● **Your assignment**
Instruction for the data below: set down exactly the lines from the line with "Share offer via" to the line with "Task: Select the FiOS TV Select HD plan", inclusive, and no others.

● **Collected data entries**
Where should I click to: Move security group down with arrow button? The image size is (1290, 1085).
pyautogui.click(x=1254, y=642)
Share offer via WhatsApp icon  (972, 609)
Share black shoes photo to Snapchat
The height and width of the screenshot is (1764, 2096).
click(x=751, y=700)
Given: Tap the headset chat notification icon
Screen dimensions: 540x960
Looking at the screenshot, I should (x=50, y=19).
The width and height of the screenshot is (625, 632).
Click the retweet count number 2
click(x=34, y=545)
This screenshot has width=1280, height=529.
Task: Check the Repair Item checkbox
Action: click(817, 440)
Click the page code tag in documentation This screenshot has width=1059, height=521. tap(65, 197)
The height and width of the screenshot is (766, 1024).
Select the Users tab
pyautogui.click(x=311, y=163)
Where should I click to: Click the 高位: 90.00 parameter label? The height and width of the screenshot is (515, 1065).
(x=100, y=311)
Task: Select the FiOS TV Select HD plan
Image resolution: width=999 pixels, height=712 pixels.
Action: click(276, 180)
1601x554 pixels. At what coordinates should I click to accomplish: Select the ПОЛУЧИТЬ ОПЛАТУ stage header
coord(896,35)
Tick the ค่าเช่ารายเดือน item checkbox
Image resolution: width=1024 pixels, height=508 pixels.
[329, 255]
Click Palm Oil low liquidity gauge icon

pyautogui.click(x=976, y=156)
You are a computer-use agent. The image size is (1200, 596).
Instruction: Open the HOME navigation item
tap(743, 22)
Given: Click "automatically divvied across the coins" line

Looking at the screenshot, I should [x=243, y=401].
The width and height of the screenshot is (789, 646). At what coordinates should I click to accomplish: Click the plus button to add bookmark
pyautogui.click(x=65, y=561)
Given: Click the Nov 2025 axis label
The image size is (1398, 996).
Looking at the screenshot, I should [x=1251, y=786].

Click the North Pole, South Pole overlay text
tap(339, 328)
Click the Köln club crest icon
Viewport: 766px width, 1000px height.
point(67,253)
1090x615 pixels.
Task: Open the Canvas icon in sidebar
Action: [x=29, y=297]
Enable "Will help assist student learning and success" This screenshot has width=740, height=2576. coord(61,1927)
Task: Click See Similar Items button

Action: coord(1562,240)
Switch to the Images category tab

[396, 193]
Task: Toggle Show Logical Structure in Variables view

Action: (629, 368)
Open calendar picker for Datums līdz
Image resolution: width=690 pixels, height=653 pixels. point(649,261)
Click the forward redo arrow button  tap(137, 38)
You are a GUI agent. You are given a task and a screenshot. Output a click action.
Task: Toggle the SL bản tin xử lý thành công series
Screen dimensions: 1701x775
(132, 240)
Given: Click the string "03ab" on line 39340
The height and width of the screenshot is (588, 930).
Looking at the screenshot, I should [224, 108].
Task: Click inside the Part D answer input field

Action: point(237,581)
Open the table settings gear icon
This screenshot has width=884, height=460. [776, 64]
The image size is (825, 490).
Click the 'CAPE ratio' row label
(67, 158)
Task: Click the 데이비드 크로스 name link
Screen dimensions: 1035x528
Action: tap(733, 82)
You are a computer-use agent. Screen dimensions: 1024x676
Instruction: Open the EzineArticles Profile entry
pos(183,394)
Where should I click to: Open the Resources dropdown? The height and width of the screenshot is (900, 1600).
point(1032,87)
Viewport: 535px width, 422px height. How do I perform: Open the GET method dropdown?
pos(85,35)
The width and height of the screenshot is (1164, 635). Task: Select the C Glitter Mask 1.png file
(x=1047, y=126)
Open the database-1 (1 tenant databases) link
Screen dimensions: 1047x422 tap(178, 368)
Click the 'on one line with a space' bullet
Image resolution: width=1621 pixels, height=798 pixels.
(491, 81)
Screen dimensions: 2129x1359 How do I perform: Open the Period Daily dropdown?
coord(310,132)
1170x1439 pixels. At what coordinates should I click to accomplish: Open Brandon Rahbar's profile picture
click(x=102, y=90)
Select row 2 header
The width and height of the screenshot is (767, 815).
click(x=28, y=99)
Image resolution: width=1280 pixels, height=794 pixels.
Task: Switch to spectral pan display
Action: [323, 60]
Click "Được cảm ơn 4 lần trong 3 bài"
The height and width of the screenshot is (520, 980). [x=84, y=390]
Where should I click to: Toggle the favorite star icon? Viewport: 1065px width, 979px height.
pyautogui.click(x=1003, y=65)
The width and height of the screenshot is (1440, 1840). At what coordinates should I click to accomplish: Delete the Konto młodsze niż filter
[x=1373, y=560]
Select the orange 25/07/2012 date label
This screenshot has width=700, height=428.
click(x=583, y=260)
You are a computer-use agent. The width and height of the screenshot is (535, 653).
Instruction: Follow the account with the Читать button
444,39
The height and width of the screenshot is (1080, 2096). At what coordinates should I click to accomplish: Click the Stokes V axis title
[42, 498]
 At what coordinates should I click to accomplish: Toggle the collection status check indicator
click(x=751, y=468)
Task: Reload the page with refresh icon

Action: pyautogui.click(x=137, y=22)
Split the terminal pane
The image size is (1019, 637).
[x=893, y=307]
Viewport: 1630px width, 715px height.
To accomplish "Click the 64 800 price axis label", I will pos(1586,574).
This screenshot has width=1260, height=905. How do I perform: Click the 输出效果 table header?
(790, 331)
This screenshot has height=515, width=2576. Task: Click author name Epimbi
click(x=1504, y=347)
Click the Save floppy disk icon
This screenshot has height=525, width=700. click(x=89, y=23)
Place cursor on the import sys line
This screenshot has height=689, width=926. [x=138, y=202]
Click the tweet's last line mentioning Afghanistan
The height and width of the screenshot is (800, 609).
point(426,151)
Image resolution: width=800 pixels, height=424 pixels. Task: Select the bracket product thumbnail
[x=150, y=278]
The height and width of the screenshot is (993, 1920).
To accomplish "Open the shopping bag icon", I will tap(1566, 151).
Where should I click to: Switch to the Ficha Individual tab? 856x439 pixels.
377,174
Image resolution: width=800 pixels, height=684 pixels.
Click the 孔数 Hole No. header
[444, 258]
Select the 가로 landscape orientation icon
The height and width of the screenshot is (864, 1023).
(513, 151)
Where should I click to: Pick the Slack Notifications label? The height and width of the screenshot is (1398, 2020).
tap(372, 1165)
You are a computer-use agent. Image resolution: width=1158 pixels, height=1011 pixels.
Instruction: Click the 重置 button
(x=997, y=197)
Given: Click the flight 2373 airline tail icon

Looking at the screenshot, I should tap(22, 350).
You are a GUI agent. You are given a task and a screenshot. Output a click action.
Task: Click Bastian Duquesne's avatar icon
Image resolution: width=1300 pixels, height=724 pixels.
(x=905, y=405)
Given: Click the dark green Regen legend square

● **Solution to the problem**
Share offer via WhatsApp icon  (972, 609)
Share black shoes photo to Snapchat
The height and width of the screenshot is (1764, 2096).
click(x=751, y=700)
Given: Tap the headset chat notification icon
Screen dimensions: 540x960
Looking at the screenshot, I should (x=50, y=19).
The width and height of the screenshot is (625, 632).
Click the retweet count number 2
click(x=34, y=545)
This screenshot has width=1280, height=529.
Task: Check the Repair Item checkbox
Action: click(817, 440)
Click the page code tag in documentation This screenshot has width=1059, height=521. tap(65, 197)
The height and width of the screenshot is (766, 1024).
Select the Users tab
pyautogui.click(x=311, y=163)
Where should I click to: Click the 高位: 90.00 parameter label? The height and width of the screenshot is (515, 1065).
(x=100, y=311)
Task: Select the FiOS TV Select HD plan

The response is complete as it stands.